The whole tender process for the disaster recovery centre and server upgrades leaves a bitter taste in the mouth. This is because tenders are being called for a system that is provided by only one source. The fact that Unisys is mentioned in the tender document is a give-away to those in the loop of who the eventual winner would be.

Instead of going for a direct negotiation as is the case when there is only one supplier, why the need for tenders?

One cannot fault the public for thinking that this is another instance of an Ali-Baba arrangement.

A letter from Unisys to Socso shows that Unisys is privy to the tender process as it seeks Socso’s clarification if Company A is authorised to bid for the tender. Who’s calling the shots here?

A questionnaire sent by the company to the other bidders also seems to indicate that the whole process is a flawed attempt at portraying that a transparent and level-playing field is in place for the Socso job.

At press time, Socso and Unisys have yet to respond to queries. The human resources minister has also shied from talking about the matter, preferring to let Socso “clarify” the matter.

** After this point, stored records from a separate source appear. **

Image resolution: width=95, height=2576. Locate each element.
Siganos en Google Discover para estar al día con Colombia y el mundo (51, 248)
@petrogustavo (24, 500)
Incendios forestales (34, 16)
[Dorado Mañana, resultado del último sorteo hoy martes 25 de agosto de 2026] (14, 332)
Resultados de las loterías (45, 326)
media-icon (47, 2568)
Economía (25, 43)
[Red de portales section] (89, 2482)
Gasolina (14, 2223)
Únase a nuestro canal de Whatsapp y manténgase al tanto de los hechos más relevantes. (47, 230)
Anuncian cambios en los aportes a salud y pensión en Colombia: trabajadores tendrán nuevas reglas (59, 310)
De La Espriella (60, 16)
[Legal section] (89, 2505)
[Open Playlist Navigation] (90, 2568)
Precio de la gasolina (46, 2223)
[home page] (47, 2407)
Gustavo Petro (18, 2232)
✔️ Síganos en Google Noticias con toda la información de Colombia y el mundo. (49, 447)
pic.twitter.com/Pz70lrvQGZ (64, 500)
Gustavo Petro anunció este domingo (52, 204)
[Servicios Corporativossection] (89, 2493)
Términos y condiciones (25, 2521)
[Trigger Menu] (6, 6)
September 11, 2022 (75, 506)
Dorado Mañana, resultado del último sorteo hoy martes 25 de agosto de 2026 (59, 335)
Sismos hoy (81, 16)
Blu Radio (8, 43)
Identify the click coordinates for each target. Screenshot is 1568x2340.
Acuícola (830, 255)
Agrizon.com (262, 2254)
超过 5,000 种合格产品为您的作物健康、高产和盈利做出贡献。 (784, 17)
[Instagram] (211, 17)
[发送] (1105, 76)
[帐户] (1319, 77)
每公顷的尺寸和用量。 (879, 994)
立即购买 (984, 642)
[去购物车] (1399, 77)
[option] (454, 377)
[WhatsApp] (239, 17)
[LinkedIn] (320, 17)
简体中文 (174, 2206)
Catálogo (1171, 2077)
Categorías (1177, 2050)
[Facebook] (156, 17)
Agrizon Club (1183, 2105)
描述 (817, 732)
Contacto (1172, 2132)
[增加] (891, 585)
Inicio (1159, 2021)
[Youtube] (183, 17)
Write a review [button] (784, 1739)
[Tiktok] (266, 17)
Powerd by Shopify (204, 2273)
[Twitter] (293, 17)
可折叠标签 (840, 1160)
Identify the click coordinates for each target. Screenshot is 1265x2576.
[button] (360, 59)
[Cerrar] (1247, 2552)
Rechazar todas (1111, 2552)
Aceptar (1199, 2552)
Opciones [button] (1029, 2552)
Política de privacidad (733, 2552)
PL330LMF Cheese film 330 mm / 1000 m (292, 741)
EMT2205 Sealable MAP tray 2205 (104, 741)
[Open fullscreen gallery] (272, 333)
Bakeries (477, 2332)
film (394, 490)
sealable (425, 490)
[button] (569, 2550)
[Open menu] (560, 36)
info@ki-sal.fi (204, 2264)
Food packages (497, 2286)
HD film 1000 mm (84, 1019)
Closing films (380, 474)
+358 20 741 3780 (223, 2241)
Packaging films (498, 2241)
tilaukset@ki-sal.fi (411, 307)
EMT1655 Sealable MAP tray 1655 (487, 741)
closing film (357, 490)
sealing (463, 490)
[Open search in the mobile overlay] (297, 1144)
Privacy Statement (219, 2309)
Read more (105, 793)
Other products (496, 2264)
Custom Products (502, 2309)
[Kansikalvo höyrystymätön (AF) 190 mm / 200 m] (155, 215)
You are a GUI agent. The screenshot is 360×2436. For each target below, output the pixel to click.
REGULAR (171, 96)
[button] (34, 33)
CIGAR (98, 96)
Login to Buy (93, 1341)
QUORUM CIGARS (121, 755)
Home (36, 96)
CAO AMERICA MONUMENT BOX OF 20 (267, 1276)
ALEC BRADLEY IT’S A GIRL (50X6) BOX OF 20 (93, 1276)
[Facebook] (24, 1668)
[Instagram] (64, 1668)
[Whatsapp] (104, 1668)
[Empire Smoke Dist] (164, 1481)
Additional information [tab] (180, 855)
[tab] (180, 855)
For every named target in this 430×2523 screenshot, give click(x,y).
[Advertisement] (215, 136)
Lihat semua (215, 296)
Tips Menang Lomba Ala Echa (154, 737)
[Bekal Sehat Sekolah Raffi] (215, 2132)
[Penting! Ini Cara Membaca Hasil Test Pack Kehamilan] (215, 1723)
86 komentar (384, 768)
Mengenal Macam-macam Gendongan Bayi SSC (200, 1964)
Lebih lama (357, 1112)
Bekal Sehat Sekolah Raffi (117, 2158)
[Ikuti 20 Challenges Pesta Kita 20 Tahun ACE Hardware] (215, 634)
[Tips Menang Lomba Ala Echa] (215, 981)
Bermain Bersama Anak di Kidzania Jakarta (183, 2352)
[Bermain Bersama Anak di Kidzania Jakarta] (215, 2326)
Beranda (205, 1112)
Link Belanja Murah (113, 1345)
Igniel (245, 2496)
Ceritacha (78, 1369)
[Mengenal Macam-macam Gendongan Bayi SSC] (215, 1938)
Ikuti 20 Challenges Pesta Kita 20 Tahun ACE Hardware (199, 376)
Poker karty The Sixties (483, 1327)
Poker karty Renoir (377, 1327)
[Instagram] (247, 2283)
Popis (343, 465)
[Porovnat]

This is not the first time Socso’s procurement practices have come under the spotlight. In 1999, Socso’s first ICT revamp was awarded to Lityan. Socso had paid RM15 million or 90% of monies to Lityan but claims the system was never delivered and the case is now under litigation.

It also spent close to RM30 million for its current registration and contribution system by Unisys, and splurged another RM30 million on another system for claims, managed by IBM/Mesiniaga.

Problem is both systems do not talk to each other and has been fingered as a possible reason why claims seem to take forever. The failure over this integration forced Socso to look for a new supplier.

In 2005, then Human Resources Minister Datuk Dr Fong Chan Onn had said that since 1996, when Socso embarked on the computerisation project, the supplier had failed to integrate the project with other existing systems in Socso’s operations.

This was also noted in the Auditor-General’s 2004 report, which found a discrepancy of RM98 million between the figures in the fund’s electronic processing system and its books. There were also discrepancies of RM1.27 million in 2003 and RM4.5 million in 2002.

In 2007, on the orders of the Treasury, Socso had embarked on direct negotiations with Precision Portal for the RM152 million ICT “core system”. This was in contradiction to the views of Socso’s own procurement board.

The change in the country’s leadership also saw the end of Precision Portal’s hopes for securing the contract for the ICT revamp. It is understood that new players are now in the ring, hoping to get a piece of the pie.

Meantime, the authorities should fix their antennas on this never-ending issue, which has taken a huge chunk out of contributors’ funds. Funds which are meant to care for the most vulnerable of our workforce.